Cómo mantener una fosa séptica en buen estado

El mantenimiento de una fosa séptica requiere bombeo cada 3-5 años, uso consciente del agua, evitar químicos agresivos y revisiones anuales del sistema.

  1. Programa el bombeo regular. Contrata un servicio profesional para bombear la fosa cada 3-5 años, dependiendo del tamaño de tu familia y el uso. Una familia de 4 personas con una fosa de 1000 galones necesita bombeo cada 3 años. Mantén un registro de las fechas de bombeo y guarda los recibos. El costo típico oscila entre $200-400 por servicio.

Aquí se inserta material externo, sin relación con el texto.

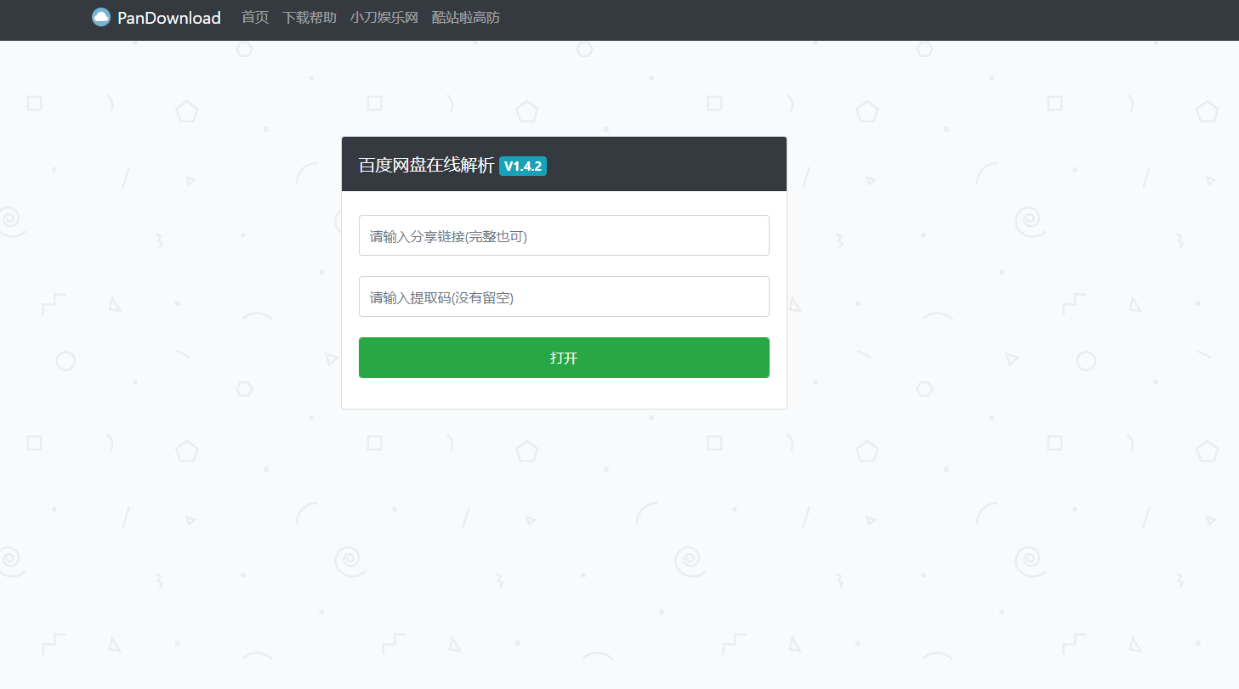The image size is (1239, 689).
Task: Click the green version label next to title
Action: (522, 167)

  2. Controla el uso del agua. Distribuye el uso de agua a lo largo de la semana en lugar de hacer toda la ropa en un día. Repara inmediatamente cualquier fuga en grifos o inodoros. Instala cabezales de ducha de bajo flujo y inodoros eficientes. El exceso de agua puede sobrecargar el sistema y impedir que las bacterias trabajen correctamente.

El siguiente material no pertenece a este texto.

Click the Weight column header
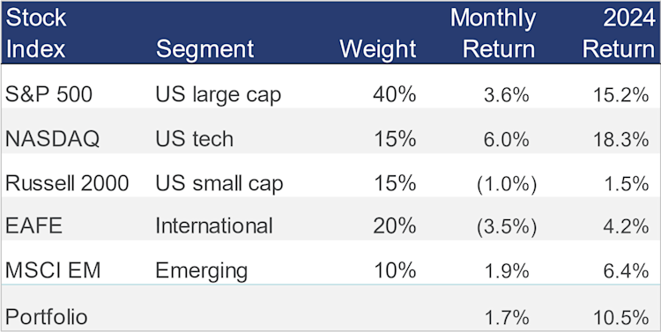The width and height of the screenshot is (661, 332). [x=378, y=48]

  3. Cuida lo que entra al sistema. Nunca tires al inodoro pañales, toallas sanitarias, condones, arena para gatos, medicamentos vencidos o productos químicos. En la cocina, evita verter aceites, grasas o restos de comida por el drenaje. Estos materiales pueden obstruir las tuberías y alterar el equilibrio bacteriano necesario para el funcionamiento.
  4. Usa productos amigables con las bacterias. Cambia a detergentes biodegradables sin fosfatos. Evita limpiadores antibacterianos, blanqueadores con cloro y productos químicos agresivos que matan las bacterias beneficiosas. Usa vinagre blanco y bicarbonato de sodio para limpiar. Las bacterias en la fosa son esenciales para descomponer los desechos sólidos.
  5. Inspecciona el campo de drenaje. Camina por el área del campo de drenaje mensualmente buscando charcos de agua, malos olores o césped excesivamente verde. Nunca plantes árboles cerca del sistema ni construyas sobre el área. No permitas que vehículos pasen sobre el campo de drenaje. Mantén el área libre de estructuras permanentes.
  6. Revisa las conexiones y tapas. Inspecciona anualmente las tapas de acceso para asegurar que estén bien selladas y sin grietas. Revisa que no haya hundimientos en el suelo sobre la fosa. Si notas malos olores persistentes, drenaje lento o respaldo de aguas negras, contacta inmediatamente a un profesional para evaluación.